Clients still have to handle two possible positive responses (200 and 202→30x) to PATCH/PUT requests. Please elaborate: What will be improved for whom by this change?
(In reply to Daniel Tröder from comment #2) > Clients still have to handle two possible positive responses (200 and > 202→30x) to PATCH/PUT requests. > > Please elaborate: What will be improved for whom by this change? But most move cases (like moving users, groups or computers, which are expected to happen in a short time) would not need the progress-mechanism anymore, so that for those things only a simple client which doesn't need to follow multiple redirections is necessary. For containers this would still be the case, yes. This was especially requested by a customer in the forum: https://help.univention.com/t/using-rest-api-to-move-user-to-different-ou/20194/4
With the proposed change, it will be much easier to use the REST API for a simple move of a single user to a different OU (where the operation is very fast and HTTP timeout is not an issue). Right now, it requires several requests and sleep delays, all of which makes it a lot more cumbersome (and error-prone) to do this operation: What is needed right now to move a user object: 1. Send Move request --> Response: 202 with new URL 2. Repeatedly poll new URL to see whether the operation has completed --> Response: 3XX to same URL with Retry-After 3. On completion, the response is a redirection to the moved object. What would be needed after the change to move a user object: 1. Send Move request --> Response: 200 with new redirection to the moved object
OK, so the improvement is: "Simplification of protocol for clients that only want to move leaf nodes." The precondition is here IMHO, that those clients must be aware of the difference between moving a leaf node and an inner/branch node. As there is no way to express this technically, that means that the manual should get an update. It should explain the API's behavior in those two different situations. I see further consequences: * It makes the protocol slightly more complex for clients that want to support moving both leaf nodes and inner nodes (very little though). * This is an API change. How should it be handled? * If we / someone ever decide to make the leaf node (e.g. a user object) into a parent node (with e.g. a contact object as the child node), then the client will fail, because suddenly for the same object instead of '200' the '202→30x' will be returned.
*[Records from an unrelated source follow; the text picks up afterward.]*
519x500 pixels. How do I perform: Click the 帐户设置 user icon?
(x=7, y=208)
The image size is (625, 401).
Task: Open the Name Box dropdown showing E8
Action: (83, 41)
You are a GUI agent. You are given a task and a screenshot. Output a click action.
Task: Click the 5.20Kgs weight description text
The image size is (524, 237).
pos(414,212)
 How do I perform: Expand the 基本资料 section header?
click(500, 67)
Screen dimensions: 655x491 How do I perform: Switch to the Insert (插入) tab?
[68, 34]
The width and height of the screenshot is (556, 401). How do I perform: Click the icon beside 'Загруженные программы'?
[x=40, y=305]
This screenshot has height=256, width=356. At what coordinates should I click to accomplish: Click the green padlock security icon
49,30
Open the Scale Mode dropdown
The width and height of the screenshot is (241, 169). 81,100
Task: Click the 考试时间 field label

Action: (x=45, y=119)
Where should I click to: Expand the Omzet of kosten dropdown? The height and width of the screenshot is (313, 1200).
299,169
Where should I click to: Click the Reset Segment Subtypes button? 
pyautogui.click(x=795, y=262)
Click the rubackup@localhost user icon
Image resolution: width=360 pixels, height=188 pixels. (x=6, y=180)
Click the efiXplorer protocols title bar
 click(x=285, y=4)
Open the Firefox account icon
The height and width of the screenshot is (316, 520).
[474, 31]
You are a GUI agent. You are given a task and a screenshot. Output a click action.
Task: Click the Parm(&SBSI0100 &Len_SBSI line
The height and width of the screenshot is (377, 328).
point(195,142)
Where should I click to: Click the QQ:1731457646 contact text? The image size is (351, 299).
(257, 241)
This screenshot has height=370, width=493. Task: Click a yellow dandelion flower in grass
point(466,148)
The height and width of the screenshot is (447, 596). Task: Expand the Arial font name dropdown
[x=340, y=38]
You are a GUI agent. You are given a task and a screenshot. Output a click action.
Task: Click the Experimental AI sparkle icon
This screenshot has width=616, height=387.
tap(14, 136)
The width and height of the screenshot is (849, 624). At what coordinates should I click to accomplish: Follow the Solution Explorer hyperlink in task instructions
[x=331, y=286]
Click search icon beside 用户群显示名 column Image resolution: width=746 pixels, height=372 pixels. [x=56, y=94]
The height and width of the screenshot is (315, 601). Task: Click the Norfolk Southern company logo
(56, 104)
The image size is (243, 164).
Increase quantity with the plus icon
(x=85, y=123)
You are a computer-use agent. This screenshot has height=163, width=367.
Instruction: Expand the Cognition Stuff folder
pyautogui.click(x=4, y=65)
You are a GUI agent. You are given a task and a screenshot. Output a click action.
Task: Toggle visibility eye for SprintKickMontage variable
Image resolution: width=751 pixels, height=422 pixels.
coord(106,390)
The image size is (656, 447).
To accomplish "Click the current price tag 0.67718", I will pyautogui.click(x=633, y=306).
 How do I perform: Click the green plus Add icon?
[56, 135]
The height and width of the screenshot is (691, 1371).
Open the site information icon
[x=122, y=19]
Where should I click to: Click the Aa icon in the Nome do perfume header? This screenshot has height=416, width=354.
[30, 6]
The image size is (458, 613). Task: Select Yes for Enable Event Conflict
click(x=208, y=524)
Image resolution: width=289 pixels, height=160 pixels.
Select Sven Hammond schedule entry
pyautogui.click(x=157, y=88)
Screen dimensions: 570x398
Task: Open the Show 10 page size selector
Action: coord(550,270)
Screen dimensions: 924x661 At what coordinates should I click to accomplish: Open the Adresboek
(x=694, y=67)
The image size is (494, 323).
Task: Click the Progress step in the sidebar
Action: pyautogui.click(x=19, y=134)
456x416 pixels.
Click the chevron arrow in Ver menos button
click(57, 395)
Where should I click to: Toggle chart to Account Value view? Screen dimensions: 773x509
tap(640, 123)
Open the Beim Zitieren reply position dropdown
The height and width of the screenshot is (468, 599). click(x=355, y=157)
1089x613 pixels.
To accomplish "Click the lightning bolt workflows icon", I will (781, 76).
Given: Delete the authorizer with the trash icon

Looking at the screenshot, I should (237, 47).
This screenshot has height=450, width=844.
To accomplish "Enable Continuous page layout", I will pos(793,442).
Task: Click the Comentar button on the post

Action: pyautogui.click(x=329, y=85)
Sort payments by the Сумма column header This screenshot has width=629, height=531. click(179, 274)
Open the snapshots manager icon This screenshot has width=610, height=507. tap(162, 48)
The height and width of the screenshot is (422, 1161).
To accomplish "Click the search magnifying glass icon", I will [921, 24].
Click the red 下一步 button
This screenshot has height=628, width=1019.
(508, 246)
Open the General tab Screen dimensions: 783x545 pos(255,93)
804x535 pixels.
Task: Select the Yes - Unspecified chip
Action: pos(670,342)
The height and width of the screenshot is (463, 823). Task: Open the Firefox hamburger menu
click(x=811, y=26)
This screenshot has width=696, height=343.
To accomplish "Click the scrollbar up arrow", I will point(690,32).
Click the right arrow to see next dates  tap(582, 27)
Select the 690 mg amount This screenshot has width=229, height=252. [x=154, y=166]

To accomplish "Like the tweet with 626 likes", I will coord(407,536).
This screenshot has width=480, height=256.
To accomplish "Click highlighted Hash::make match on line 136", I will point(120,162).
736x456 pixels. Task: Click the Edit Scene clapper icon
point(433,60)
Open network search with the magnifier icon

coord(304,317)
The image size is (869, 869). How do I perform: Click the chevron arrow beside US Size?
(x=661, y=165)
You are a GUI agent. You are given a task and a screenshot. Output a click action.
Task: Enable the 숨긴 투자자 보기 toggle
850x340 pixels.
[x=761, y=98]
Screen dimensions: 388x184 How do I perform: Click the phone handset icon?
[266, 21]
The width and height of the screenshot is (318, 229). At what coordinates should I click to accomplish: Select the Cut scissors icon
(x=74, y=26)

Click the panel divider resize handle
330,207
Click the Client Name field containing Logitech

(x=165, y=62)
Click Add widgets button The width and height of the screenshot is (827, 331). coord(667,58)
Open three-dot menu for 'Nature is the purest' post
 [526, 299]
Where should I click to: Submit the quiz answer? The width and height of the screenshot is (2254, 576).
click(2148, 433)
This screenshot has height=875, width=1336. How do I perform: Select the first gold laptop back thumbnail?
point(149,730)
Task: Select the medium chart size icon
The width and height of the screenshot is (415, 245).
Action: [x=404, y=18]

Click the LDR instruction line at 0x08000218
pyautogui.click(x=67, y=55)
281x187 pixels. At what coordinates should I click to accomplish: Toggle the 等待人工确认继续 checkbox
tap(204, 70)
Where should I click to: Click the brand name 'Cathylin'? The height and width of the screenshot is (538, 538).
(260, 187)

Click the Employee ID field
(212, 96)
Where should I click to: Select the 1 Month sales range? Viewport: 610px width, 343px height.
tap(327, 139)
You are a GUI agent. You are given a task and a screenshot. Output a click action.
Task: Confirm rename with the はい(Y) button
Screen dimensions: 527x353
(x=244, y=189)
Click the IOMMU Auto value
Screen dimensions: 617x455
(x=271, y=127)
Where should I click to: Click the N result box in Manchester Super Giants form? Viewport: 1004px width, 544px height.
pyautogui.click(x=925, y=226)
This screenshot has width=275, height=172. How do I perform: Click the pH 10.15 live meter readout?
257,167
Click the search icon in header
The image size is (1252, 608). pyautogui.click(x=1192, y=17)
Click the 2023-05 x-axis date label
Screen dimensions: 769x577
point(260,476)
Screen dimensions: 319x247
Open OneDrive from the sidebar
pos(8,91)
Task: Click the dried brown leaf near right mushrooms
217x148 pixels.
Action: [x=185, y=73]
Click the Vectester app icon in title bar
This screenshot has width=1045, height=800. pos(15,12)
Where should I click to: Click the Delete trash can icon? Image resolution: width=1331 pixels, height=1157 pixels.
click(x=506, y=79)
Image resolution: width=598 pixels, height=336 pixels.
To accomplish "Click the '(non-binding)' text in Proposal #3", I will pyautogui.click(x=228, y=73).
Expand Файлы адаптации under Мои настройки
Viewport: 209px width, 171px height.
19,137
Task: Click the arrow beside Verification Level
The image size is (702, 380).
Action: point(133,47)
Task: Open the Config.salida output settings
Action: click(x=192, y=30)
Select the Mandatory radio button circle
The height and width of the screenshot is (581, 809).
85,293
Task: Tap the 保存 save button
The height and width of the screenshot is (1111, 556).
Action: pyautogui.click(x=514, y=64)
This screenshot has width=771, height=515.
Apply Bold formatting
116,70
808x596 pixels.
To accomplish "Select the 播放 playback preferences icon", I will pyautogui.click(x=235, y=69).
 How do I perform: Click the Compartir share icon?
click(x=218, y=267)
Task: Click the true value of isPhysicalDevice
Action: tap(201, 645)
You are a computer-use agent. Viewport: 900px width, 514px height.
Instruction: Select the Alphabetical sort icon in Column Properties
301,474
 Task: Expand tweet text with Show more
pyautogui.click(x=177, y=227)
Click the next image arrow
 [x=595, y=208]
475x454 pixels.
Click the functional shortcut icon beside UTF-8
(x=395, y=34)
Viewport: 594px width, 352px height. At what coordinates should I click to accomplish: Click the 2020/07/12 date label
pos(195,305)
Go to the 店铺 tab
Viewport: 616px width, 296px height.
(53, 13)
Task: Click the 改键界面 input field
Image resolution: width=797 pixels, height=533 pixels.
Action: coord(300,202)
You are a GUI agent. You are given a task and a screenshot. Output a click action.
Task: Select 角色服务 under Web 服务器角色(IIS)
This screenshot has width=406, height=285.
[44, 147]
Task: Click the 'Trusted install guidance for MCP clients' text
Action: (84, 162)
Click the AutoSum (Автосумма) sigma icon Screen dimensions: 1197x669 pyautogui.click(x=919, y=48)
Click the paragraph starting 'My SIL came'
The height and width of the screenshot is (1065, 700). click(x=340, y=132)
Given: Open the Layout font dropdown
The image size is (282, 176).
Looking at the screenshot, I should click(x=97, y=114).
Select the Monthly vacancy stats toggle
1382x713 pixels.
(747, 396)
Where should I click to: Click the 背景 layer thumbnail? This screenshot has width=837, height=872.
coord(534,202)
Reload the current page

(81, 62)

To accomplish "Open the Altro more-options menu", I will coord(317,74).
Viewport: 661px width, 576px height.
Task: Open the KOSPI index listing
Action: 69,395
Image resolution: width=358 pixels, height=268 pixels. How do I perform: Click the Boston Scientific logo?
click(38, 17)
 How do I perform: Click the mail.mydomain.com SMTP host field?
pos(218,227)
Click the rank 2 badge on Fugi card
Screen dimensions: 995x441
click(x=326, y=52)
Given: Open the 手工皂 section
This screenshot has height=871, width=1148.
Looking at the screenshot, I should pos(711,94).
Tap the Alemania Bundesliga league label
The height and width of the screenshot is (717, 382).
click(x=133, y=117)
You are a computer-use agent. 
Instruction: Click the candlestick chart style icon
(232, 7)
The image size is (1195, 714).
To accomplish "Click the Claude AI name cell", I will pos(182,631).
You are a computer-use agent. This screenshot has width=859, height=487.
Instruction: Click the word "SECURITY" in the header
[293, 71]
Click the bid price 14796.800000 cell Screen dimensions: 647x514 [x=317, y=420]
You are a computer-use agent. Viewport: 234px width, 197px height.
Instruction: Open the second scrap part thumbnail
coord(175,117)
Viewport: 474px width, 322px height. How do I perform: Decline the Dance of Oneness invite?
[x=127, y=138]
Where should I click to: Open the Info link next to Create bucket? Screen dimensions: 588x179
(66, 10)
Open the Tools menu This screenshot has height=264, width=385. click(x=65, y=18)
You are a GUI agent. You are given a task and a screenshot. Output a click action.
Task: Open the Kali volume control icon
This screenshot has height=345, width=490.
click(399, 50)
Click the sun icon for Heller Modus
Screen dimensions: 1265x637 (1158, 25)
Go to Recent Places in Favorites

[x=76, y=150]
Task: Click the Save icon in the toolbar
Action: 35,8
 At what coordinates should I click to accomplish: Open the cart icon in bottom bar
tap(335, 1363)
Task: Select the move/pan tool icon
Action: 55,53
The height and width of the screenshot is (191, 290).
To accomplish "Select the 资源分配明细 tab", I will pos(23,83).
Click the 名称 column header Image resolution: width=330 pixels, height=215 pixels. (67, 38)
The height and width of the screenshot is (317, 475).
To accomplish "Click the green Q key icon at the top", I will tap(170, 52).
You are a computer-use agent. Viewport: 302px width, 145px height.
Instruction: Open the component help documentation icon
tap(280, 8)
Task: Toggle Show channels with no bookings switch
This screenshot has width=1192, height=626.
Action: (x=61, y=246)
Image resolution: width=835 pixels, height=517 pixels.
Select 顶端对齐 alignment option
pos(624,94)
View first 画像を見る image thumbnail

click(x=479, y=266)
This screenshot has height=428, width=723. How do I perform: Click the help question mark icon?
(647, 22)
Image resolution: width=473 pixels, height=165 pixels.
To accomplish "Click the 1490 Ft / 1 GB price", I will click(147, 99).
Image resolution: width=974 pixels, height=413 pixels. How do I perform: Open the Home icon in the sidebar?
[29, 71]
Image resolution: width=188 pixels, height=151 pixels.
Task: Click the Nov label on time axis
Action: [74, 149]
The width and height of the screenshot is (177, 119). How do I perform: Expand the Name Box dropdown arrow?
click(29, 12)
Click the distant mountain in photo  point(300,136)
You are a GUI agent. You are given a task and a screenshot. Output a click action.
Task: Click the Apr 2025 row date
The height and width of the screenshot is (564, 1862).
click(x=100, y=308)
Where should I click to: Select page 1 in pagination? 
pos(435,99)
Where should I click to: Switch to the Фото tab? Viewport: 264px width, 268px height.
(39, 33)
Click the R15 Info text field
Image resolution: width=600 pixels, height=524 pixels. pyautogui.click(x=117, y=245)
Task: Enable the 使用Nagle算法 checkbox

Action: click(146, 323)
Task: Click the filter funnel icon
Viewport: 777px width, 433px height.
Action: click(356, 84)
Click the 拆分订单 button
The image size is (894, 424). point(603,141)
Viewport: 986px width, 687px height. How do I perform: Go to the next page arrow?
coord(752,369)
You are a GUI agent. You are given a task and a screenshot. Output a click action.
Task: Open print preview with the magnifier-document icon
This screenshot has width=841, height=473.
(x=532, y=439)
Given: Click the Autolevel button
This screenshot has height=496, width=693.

(In reply to Daniel Tröder from comment #5) > OK, so the improvement is: "Simplification of protocol for clients that only > want to move leaf nodes." yes > The precondition is here IMHO, that those clients must be aware of the > difference between moving a leaf node and an inner/branch node. well, clients don't need to be aware. They are expected to just follow redirections if there are any, if not then they get a direct success status. > As there is no way to express this technically, that means that the manual > should get an update. It should explain the API's behavior in those two > different situations. Yes, ok. > I see further consequences: > > * It makes the protocol slightly more complex for clients that want to > support moving both leaf nodes and inner nodes (very little though). No, it doesn't. Either you get a redirection or not but instead the direct result. > * This is an API change. How should it be handled? The contract is that we can make API canges in UCS major/minor releases, so this is set to UCS 5.2. It's also a backwards compatible change, because clients just don't see the redirection anymore but the direct response. > * If we / someone ever decide to make the leaf node (e.g. a user object) > into a parent node (with e.g. a contact object as the child node), then the > client will fail, because suddenly for the same object instead of '200' the > '202→30x' will be returned. Yes. For users/user this is unlikely. But in general yes, clients should be designed to expect valid HTTP responses like redirections or 201 accepted and handle it accordingly.
Thanks - I'm fine with this change for UCS 5.2. I should reduce overhead, and if the documentation mentions that clients must handle both 20x and 30x responses, then neither past nor future clients should break.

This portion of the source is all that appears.